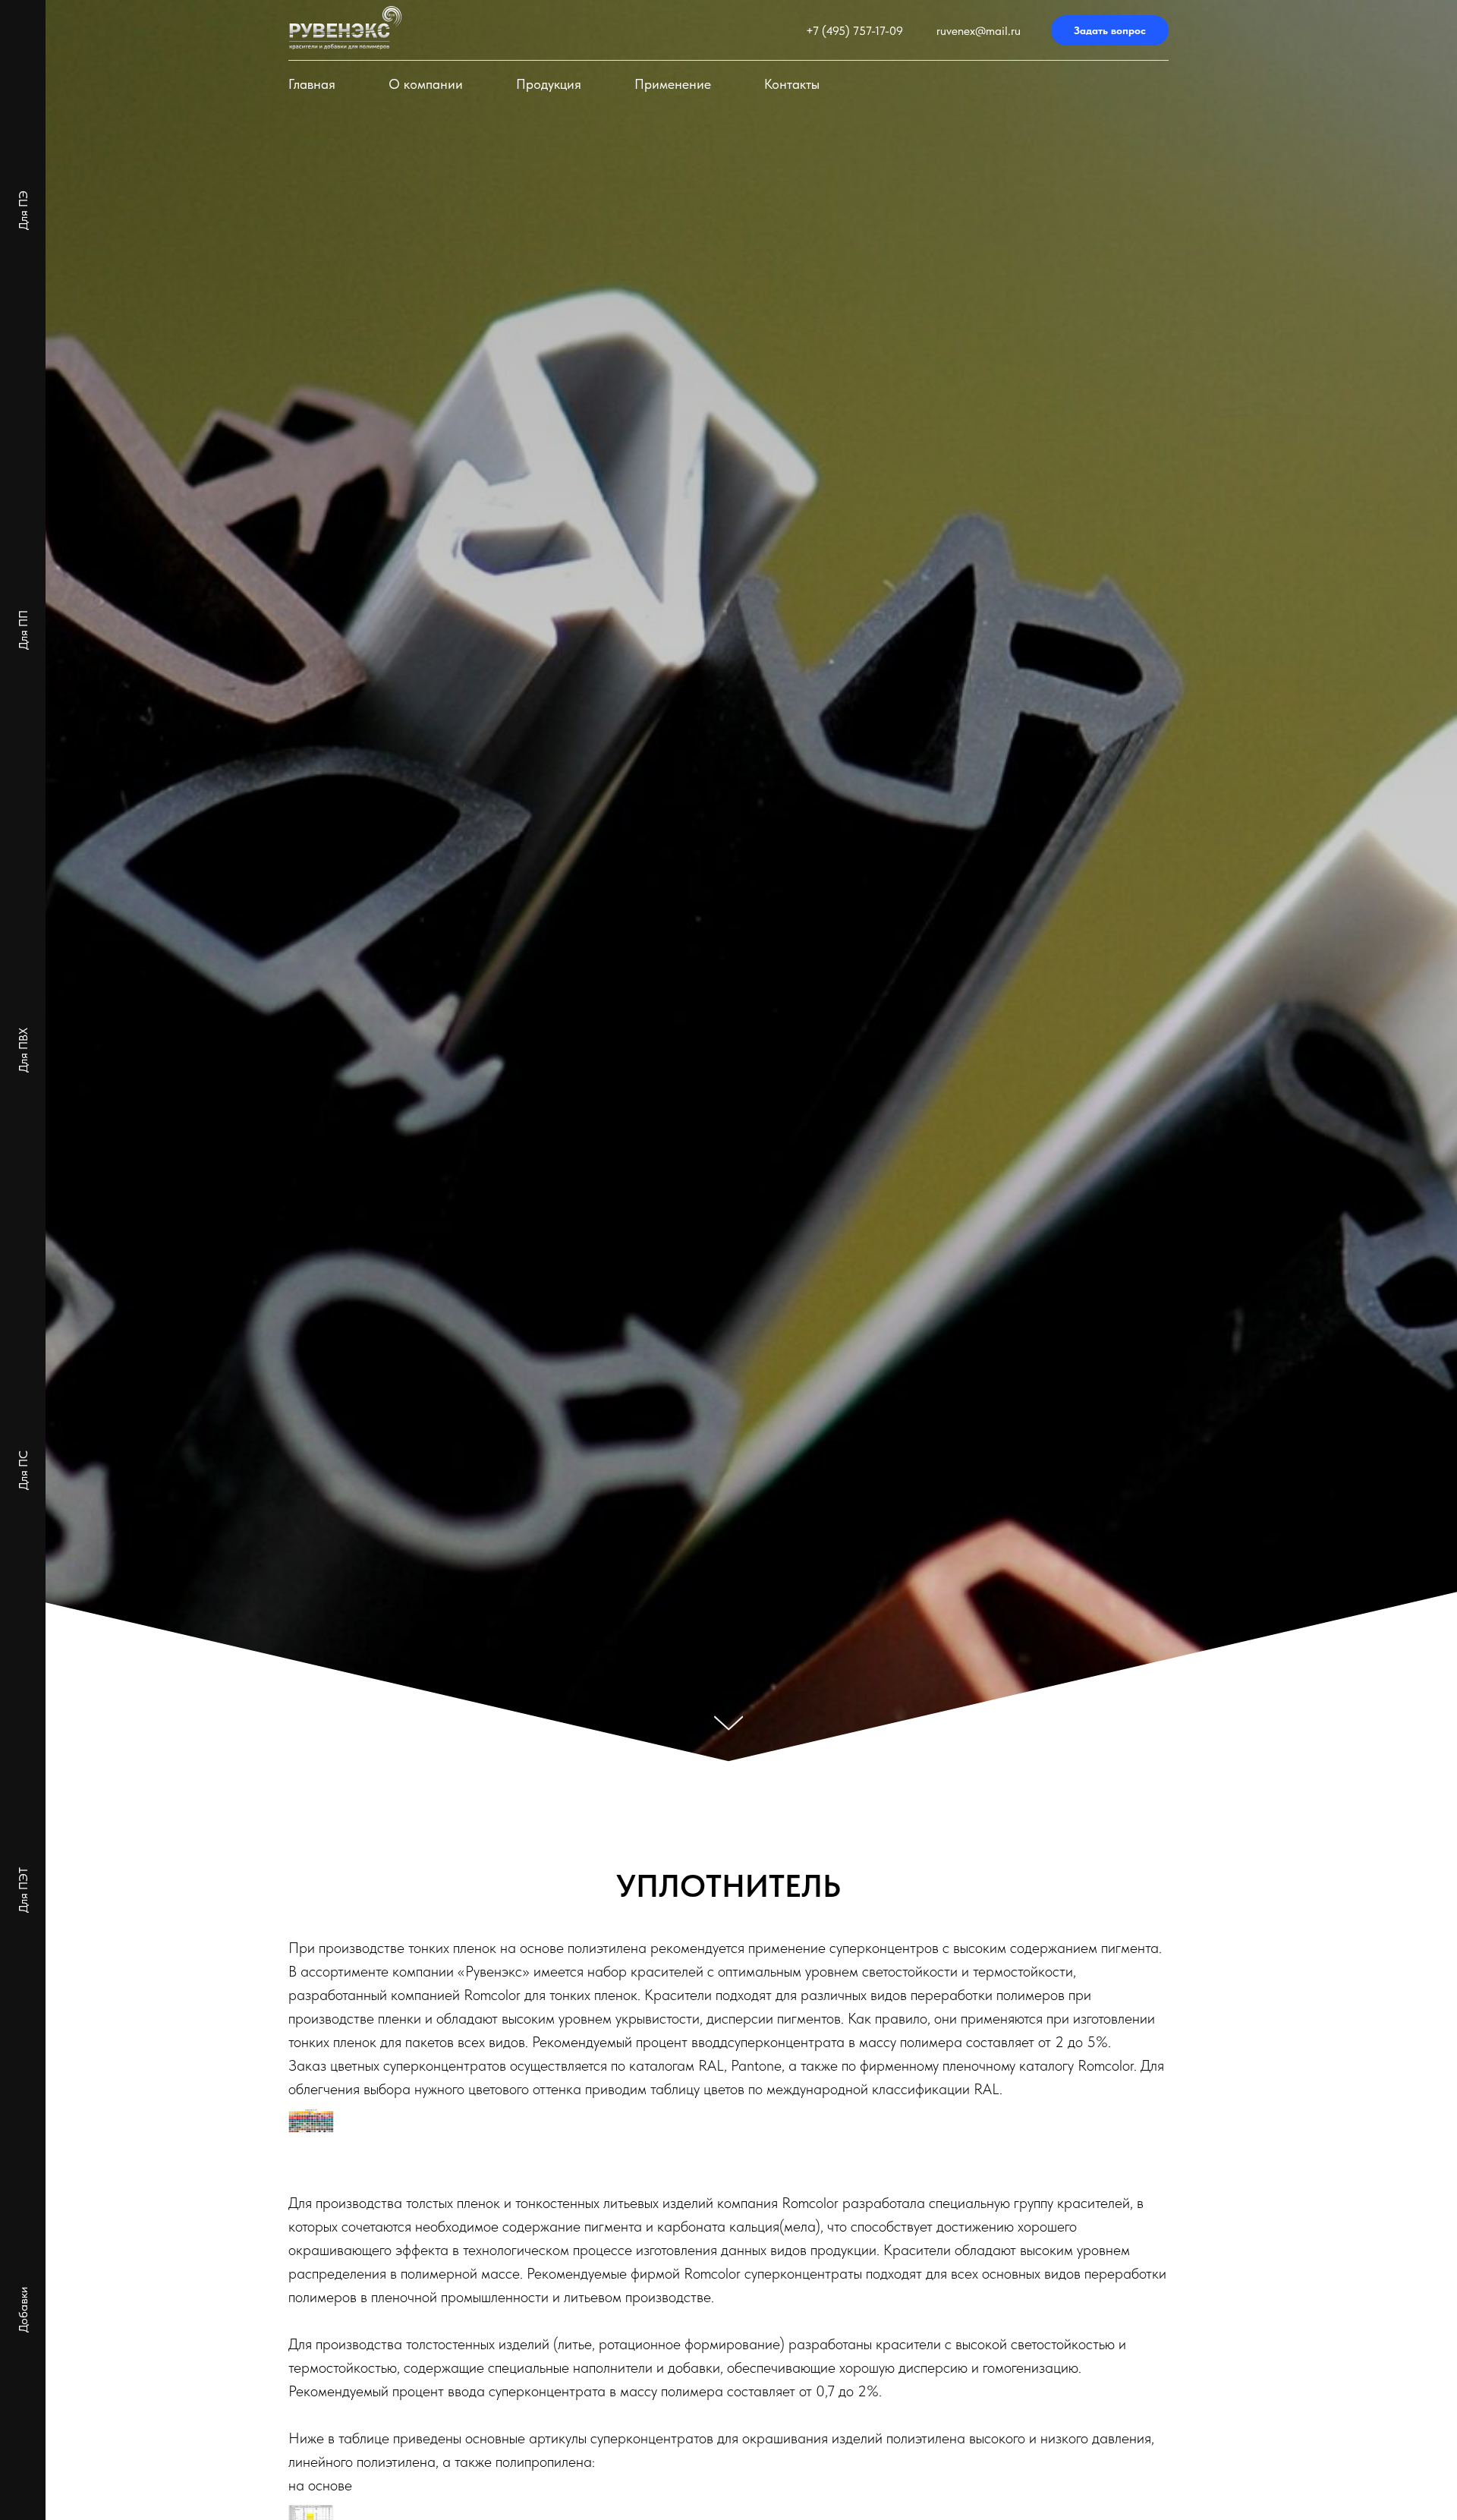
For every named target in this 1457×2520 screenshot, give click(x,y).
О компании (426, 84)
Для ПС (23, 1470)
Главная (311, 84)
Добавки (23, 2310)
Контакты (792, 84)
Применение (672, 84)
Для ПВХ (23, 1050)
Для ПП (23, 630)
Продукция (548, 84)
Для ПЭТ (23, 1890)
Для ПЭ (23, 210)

+++

= What to produce =
Every line between the one holding "Для ПС (23, 1470)" and the end of the listing above, inclusive, must be transcribed exactly; omit all others.

= Exercise result =
Для ПС (23, 1470)
Главная (311, 84)
Добавки (23, 2310)
Контакты (792, 84)
Применение (672, 84)
Для ПВХ (23, 1050)
Для ПП (23, 630)
Продукция (548, 84)
Для ПЭТ (23, 1890)
Для ПЭ (23, 210)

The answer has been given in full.